**GIVEN DATA:**

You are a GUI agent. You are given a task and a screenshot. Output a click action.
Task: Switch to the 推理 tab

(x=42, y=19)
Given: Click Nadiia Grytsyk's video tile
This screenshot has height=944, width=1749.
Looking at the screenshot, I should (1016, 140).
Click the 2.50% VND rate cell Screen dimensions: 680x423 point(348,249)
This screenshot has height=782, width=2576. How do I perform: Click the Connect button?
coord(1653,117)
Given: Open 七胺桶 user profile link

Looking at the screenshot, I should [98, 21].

**TASK DIRECTIONS:** Down to the last line, give the records again exactly.

**ANSWER:**
You are a GUI agent. You are given a task and a screenshot. Output a click action.
Task: Switch to the 推理 tab

(x=42, y=19)
Given: Click Nadiia Grytsyk's video tile
This screenshot has height=944, width=1749.
Looking at the screenshot, I should (1016, 140).
Click the 2.50% VND rate cell Screen dimensions: 680x423 point(348,249)
This screenshot has height=782, width=2576. How do I perform: Click the Connect button?
coord(1653,117)
Given: Open 七胺桶 user profile link

Looking at the screenshot, I should [98, 21].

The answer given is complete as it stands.